Data START
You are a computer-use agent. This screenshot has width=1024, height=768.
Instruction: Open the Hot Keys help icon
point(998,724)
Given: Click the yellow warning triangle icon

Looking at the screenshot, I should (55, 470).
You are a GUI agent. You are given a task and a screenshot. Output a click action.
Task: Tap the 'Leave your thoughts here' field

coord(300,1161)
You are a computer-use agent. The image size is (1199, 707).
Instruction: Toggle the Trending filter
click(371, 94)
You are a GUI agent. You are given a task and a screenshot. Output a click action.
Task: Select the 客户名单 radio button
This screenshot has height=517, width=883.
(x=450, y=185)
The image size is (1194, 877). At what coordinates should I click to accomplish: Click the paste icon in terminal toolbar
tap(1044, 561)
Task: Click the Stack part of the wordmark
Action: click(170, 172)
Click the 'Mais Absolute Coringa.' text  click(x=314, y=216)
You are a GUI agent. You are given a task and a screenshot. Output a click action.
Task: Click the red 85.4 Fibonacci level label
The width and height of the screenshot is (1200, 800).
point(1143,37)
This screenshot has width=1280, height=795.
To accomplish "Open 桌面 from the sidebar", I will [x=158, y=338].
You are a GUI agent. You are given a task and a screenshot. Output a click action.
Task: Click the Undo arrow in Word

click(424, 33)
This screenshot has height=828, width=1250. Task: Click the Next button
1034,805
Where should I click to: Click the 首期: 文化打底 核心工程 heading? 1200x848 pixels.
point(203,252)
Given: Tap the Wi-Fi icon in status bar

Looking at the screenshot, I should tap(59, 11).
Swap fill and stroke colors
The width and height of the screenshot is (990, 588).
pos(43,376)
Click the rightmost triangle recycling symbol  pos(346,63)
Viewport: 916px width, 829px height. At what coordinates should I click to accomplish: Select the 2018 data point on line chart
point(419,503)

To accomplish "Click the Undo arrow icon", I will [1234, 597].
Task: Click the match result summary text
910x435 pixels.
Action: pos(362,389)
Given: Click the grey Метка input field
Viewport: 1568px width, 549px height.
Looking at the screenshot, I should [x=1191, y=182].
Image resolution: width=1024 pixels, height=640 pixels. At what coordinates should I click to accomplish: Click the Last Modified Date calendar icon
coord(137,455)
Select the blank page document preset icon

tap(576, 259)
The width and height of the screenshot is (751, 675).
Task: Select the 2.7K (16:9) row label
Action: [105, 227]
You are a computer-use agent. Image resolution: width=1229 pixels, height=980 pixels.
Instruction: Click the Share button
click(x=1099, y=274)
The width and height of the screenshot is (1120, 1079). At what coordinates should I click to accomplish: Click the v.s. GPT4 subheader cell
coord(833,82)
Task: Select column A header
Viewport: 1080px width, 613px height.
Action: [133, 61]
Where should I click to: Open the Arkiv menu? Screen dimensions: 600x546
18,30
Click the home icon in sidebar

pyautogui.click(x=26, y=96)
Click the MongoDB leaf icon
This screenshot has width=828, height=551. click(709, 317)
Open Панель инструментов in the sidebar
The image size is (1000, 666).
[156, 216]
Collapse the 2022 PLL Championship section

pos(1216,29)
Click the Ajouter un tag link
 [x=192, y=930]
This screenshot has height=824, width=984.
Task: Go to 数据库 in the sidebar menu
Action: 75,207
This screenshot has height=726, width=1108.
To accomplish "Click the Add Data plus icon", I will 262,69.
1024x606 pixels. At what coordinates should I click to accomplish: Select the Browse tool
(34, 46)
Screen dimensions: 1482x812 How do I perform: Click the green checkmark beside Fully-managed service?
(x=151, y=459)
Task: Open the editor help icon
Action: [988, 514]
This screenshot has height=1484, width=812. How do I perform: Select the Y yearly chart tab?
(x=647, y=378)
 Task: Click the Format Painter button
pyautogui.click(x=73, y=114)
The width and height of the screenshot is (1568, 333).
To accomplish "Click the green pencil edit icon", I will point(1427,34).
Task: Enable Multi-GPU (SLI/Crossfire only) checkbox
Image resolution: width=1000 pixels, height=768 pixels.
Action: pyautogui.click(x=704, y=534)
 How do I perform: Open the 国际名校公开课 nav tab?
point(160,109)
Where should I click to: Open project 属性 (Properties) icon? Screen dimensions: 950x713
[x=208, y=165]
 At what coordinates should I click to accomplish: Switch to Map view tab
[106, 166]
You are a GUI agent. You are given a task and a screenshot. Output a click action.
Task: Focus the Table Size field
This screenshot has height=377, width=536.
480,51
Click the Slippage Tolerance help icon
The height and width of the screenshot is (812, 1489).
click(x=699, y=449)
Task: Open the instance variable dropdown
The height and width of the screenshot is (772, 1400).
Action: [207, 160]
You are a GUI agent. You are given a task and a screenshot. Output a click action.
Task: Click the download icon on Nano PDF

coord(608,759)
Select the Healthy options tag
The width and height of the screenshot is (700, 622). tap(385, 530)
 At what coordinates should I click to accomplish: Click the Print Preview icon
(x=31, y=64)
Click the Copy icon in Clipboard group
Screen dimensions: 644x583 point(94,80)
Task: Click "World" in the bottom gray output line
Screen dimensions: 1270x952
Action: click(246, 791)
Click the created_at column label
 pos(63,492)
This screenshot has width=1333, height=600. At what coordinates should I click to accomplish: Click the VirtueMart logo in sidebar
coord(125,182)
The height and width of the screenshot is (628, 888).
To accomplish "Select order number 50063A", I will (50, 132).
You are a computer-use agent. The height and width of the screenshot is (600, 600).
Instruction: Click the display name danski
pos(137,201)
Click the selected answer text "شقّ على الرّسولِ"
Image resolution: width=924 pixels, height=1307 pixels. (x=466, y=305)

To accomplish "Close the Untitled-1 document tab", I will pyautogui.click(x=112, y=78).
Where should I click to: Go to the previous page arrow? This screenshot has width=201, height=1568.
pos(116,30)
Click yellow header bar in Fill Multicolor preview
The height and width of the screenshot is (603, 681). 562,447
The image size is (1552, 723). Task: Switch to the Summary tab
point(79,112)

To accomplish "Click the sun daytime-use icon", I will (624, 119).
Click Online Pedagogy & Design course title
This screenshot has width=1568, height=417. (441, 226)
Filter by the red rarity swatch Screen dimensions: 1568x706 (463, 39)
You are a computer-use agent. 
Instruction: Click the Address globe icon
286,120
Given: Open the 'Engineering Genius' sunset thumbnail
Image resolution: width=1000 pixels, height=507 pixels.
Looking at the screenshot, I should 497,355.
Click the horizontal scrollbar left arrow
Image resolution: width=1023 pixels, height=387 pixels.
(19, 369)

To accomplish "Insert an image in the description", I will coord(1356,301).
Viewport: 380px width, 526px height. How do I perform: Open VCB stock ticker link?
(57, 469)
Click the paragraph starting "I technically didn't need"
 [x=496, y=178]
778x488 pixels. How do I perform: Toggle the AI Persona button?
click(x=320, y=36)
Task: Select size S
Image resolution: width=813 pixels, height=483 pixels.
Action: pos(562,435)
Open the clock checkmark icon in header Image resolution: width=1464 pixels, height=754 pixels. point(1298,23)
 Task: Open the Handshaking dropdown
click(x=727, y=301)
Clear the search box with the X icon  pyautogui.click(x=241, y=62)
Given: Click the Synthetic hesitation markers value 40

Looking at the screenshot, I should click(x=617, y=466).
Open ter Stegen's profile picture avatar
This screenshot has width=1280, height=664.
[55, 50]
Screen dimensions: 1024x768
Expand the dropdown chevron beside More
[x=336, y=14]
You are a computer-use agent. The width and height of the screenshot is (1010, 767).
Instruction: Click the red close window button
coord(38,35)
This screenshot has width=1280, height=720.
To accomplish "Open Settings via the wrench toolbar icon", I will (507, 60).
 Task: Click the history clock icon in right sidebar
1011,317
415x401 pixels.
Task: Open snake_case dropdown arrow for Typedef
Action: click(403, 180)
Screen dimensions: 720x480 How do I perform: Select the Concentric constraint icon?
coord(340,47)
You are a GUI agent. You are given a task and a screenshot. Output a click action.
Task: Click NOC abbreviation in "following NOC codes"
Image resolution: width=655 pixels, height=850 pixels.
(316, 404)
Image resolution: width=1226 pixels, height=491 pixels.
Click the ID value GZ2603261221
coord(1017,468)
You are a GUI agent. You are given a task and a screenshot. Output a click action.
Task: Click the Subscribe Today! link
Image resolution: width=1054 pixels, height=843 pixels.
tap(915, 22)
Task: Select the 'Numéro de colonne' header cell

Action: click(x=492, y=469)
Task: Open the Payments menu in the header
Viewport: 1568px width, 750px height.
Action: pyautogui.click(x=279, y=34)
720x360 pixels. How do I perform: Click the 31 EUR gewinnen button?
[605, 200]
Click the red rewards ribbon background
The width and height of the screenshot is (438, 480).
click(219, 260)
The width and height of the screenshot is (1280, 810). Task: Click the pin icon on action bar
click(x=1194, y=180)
Data END
_Work instructions_
Search the entries above for the word "computer" and count the lines that hold it. Reply with only that number.

_Answer below_
6